The Objective
Mi yo salvaje

Bendito es el fruto de tus manos, Saúl (III) 

«Cuando la respiración se les subió al ritmo del mismo tren, Saúl le apretó las vísceras con una mano más»

Bendito es el fruto de tus manos, Saúl (III) 

Un hombre dando un masaje a una mujer. | Freepik

«Date la vuelta», le susurró al oído y Amanda se giró sin que le importara no tener toalla ni bata con la que iniciar el proceso de dejarse ver por la cara A. Le cubrió el ombligo con la palma de su mano y comenzó a moverla lenta y pausadamente en círculos, como las agujas de un reloj. Cuando la respiración se les subió al ritmo del mismo tren, Saúl le apretó las vísceras con una mano más. Las bajó juntas hasta la altura de las caderas, donde se bifurcaron para agarrárselas como las asas de un jarrón. Luego se volvieron a unir en el pubis y desde este, lanzó una línea recta que le cruzó el torso hasta él, donde le empieza a Amanda la garganta. Lo supo porque Amanda tosió. De lo que no se enteró es de que se excitó a la vez. O quizás es justo lo que quería y por eso no moduló la fuerza cuando llegó hasta ahí. 

Amanda carraspeó y tomó aire con más fuerza. En estas, reacomodó la cadera, como si el culo posado en la camilla le hubiera empezado a quemar. Buscó un nuevo lugar donde seguir en este dejarse hacer al que tan poco estaba acostumbrada. Saúl le agarró los hombros y los apretó. Uno en cada mano. Les cabía enteros. Fue agarrando a la vez un brazo y el otro, estrujándolos mientras bajaba por ellos hasta las manos. Amanda, en un primer reflejo, no se las dejó tocar. Replegó los dedos sobre sí mismos y evitó que Saúl transitara por la intimidad de las líneas de la vida de la palma de sus manos. No sabía si hasta ahí podía dejarle pasar. 

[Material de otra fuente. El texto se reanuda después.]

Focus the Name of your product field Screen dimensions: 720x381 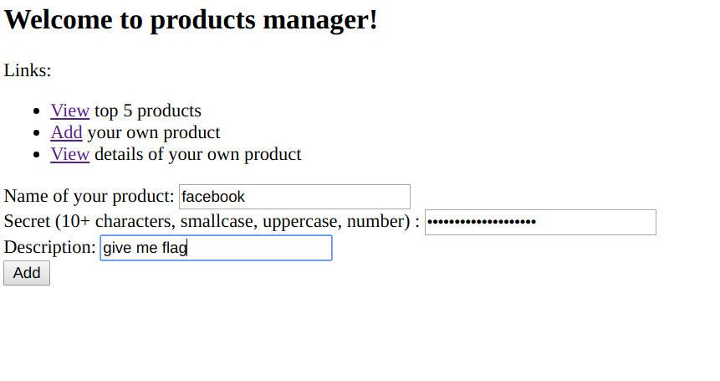[294, 197]
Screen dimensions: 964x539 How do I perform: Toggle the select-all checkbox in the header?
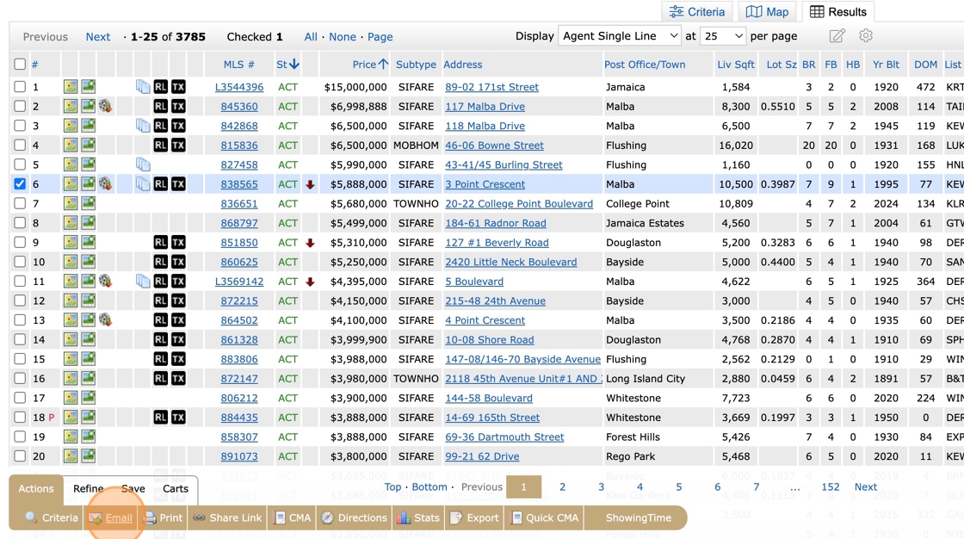tap(19, 64)
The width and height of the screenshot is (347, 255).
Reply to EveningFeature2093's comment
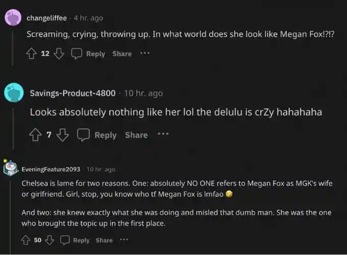coord(81,240)
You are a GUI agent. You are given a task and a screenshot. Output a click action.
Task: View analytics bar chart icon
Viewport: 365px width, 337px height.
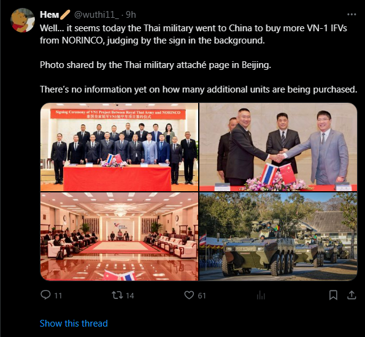(261, 295)
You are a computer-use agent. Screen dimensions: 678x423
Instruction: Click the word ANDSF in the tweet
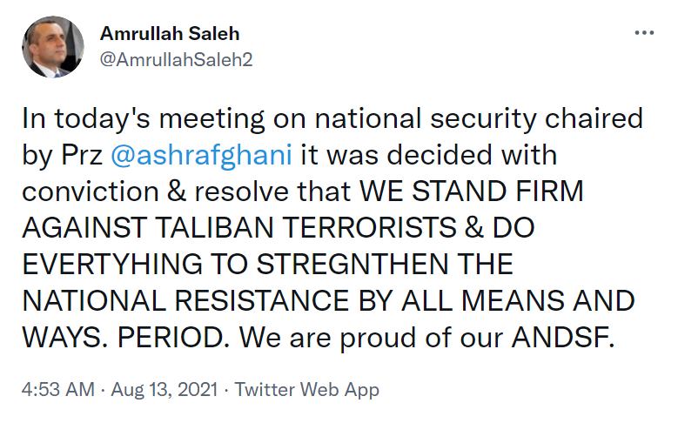(x=572, y=337)
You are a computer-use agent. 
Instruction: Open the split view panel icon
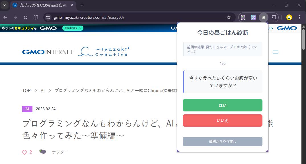[x=36, y=17]
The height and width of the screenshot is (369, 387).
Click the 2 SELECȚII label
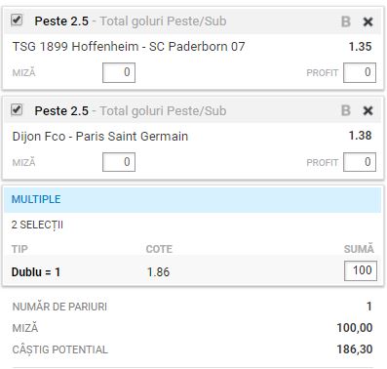click(x=37, y=225)
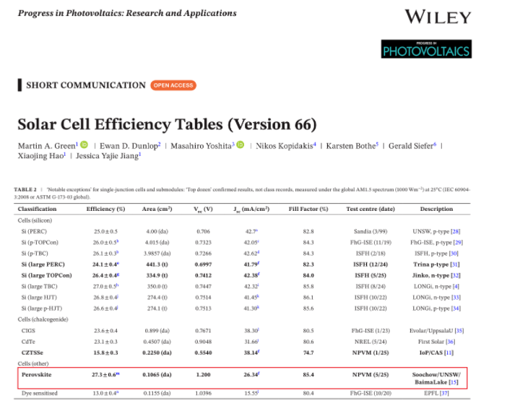This screenshot has width=507, height=411.
Task: Open reference 28 for UNSW p-type
Action: (456, 232)
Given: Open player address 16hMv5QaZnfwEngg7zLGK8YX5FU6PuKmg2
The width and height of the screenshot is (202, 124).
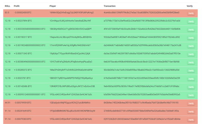Looking at the screenshot, I should click(72, 13).
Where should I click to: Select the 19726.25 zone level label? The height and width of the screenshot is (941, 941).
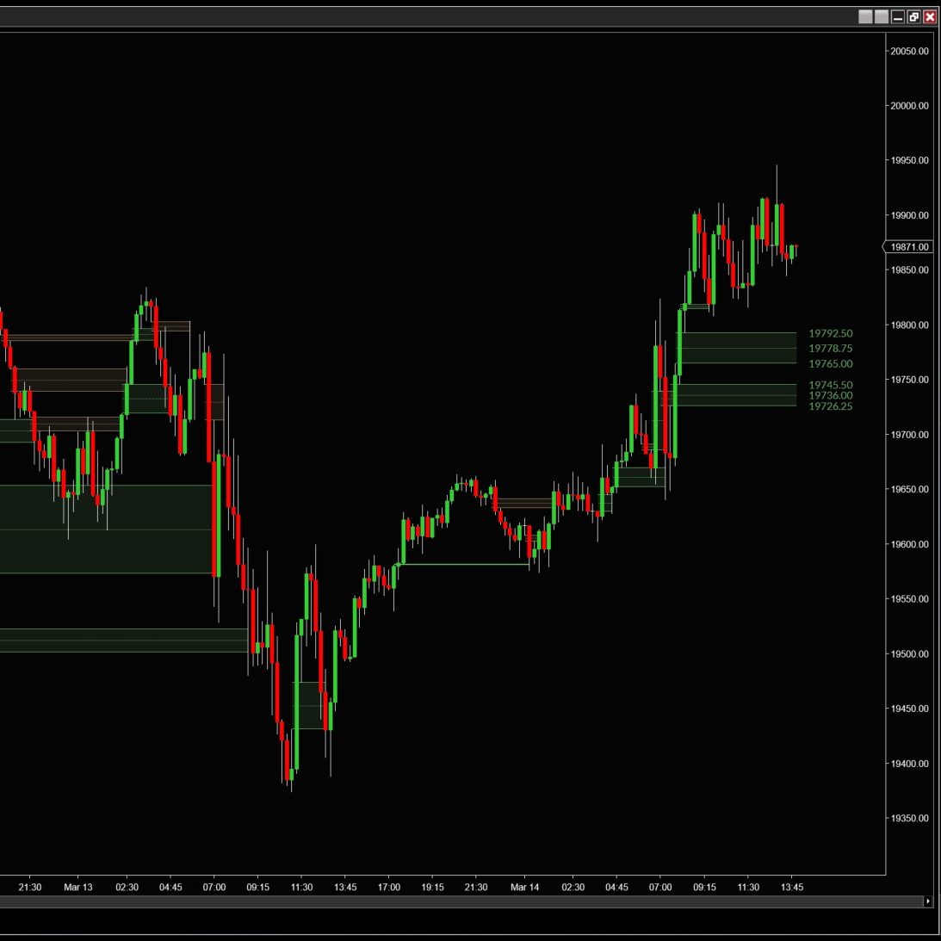pyautogui.click(x=830, y=406)
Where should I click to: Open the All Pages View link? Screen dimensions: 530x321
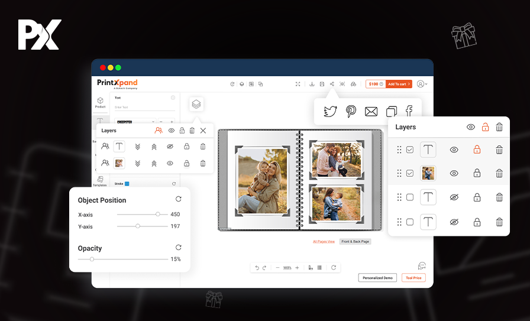click(324, 241)
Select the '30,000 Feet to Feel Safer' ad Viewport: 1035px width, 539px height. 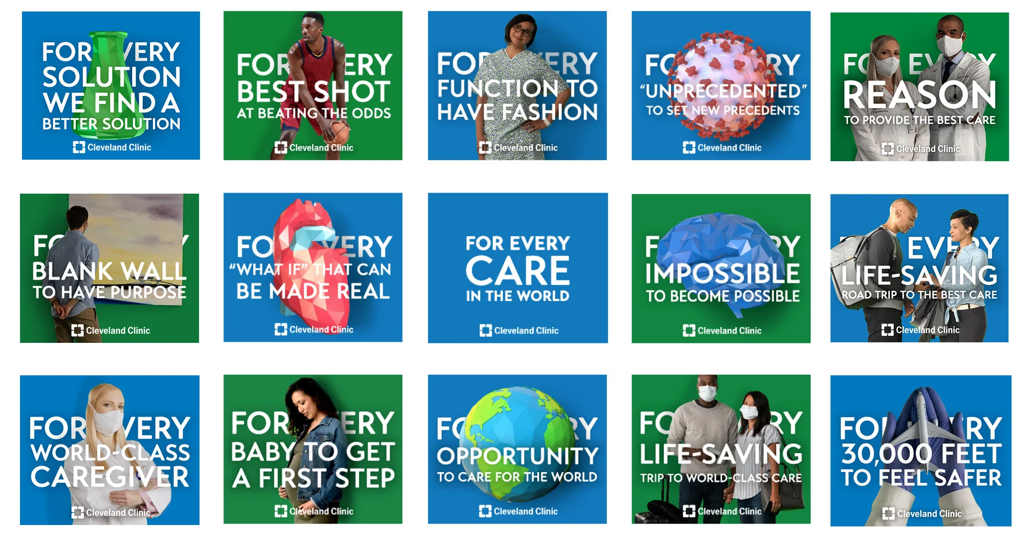(x=921, y=451)
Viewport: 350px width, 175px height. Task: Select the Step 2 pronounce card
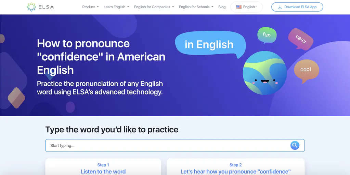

Se le había humedecido la entrepierna. «Qué apuro», pensó, y cerró más fuerte los puños. Saúl le puso el dedo corazón en las muñecas; uno en cada mano e inició un camino de descenso. Ella le negó el paso. Tampoco es que estuviera pensando, pero los dedos se le replegaban con tal fuerza que durante un rato la yema de los dedos de Saúl y los de Amanda se embistieron como dos ciervos en berrea. Saúl los movió como para hacerse hueco con un susurro táctil, una caricia suave que le cosquilleó la base de las manos.  Amanda sonrió. Le pareció una broma cómplice, de esas de cuando sabes que algo pasa y lo intentas abrazar con el humor justo. 

Una pierna se tensó contra la otra. Amanda se iba encerrando por partes, no fuera que la excitación se le escapara desde el útero hambriento o la ternura se le escurriera por entre los dedos. Saúl insistió tras la caricia cómica y arremetió un poco más para colársele en el interior. Así fue como llegó al centro de la palma de sus manos. Con un dedo escurrido entre el apriete de otros y que le dejaron un pasillo estrecho que supo aprovechar.  

Amanda abrió los ojos y le vio la cara del revés. Le sonrió. Se sonrieron. Saúl le agarró las manos y se las abrió enteramente, deslizándose sobre ellas como un pez. Navegó dentro y fuera de ellas, hacia el hombro y la nuca, y volvió al sendero recto que trazó desde la garganta hasta el pubis. Cuando estuvo en él, de nuevo, lo apretó. Amanda, como un resorte, reaccionó abriendo las piernas de par en par sin más juicio que el del impulso que le nació desde dentro. Un destello de luz le salió del interior. Saúl le empujaba el monte de venus hacia dentro y abajo, repetidamente, oscilante. Quería estrujarle las entrañas y hacerla parir. A Amanda le nació un halo de luz propia que iluminó, como un relámpago, cada centímetro  la habitación.